Het werk van een boundary spanner is voor een groot deel gericht op bij elkaar brengen en bij elkaar houden van betrokken grootstedelijke professionals, met constante aandacht voor het ‘vertalen’ van verschillen in begrippen en denkwijzen. Daarbij spant de team, projectleider of programmamanager zich in – van de vergadertafel tot aan het koffieautomaat – om mensen te blijven betrekken, om inzicht krijgen op posities en denken van anderen, door ‘verbinden’.
Het ontwikkelen van een of meerdere gezamenlijke nieuwe werkpraktijken is noodzakelijk om domeinoverstijgend te kunnen werken. In alle praktijksituaties waren werkpraktijken ontstaan die afweken van de gebruikelijke manieren van werken binnen de afzonderlijke domeinen. Soms waren dat bewust opgezette en geplande manieren van werken, soms juist meer organisch ontstane werkprocessen.

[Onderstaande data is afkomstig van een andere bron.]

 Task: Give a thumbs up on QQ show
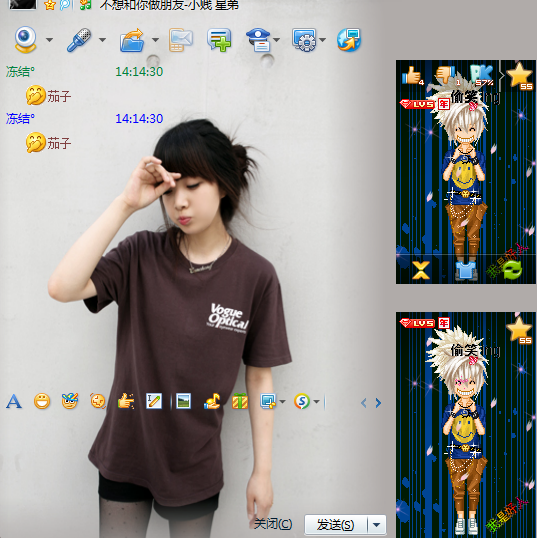point(413,75)
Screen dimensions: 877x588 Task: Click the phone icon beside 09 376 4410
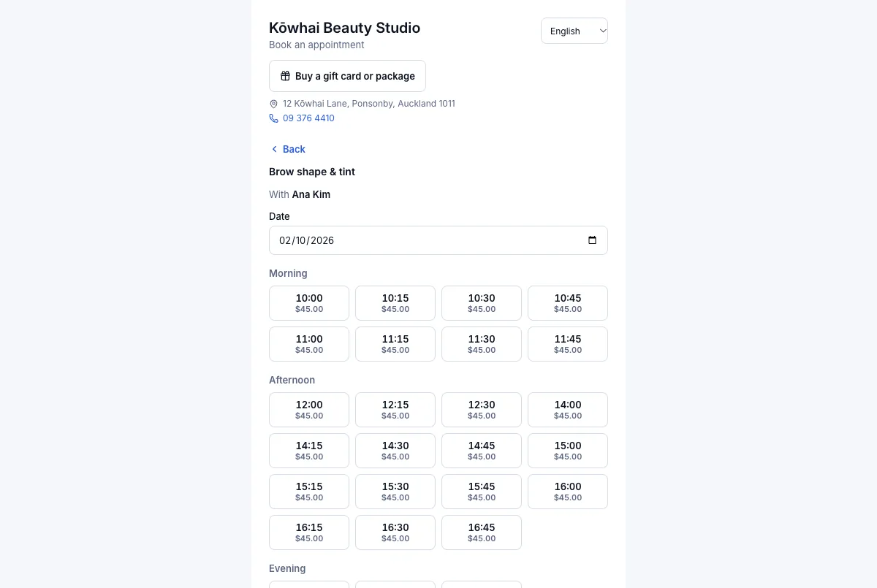pos(273,118)
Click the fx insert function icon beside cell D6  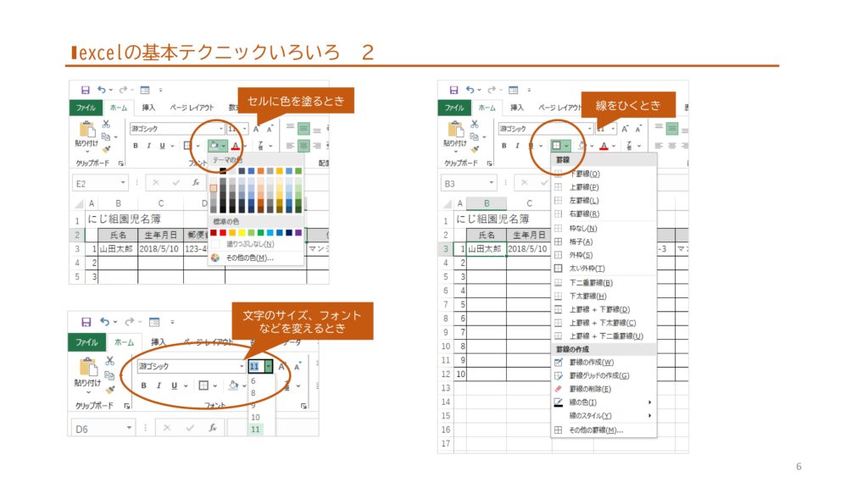(x=214, y=429)
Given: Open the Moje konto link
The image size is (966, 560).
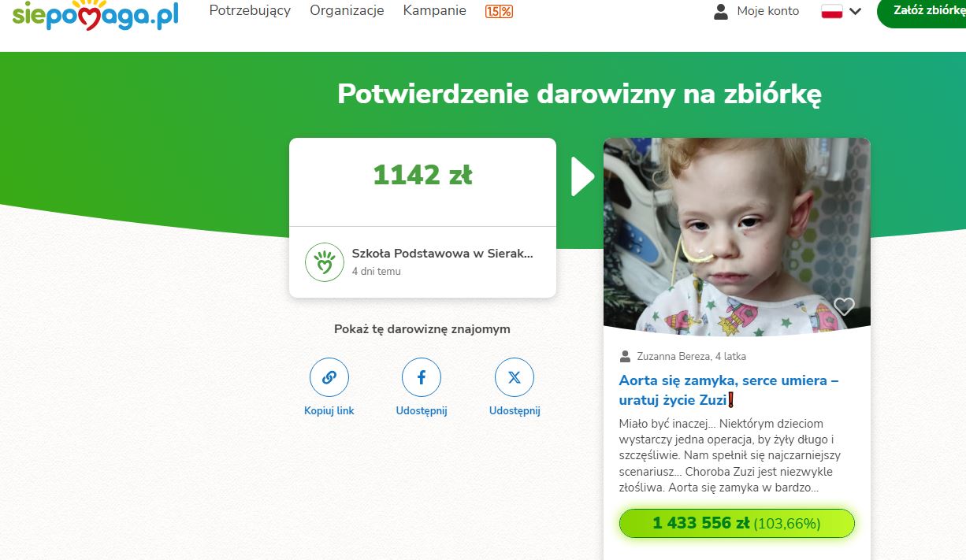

Boundary objecten hebben een tijdelijk karakter – ze verliezen hun functie in de loop van de tijd en kunnen zelfs dysfunctioneel worden, zoals een planning die te rigide blijkt, een verantwoordingsschema dat zijn doelen voorbijschiet, of in andere contexten juist nieuwe grenzen oproept. Het vergt dan lef van een boundary spanner om de beslissing te maken afscheid te nemen van dit object, en de focus te verleggen naar een nieuw mechanisme, proces of product.
De mechanismen die goed lijken te werken in de verschillende praktijksituaties – met een domeinoverstijgende focus – wijken meestal af van de manieren van werken die betrokkenen gewend zijn vanuit hun eigen, individuele domeinen. Waar teams zelf producten of manieren van werken ontwikkelen, specifiek toegesneden op hun specifieke project of programma, is meer voortuitgang te boeken.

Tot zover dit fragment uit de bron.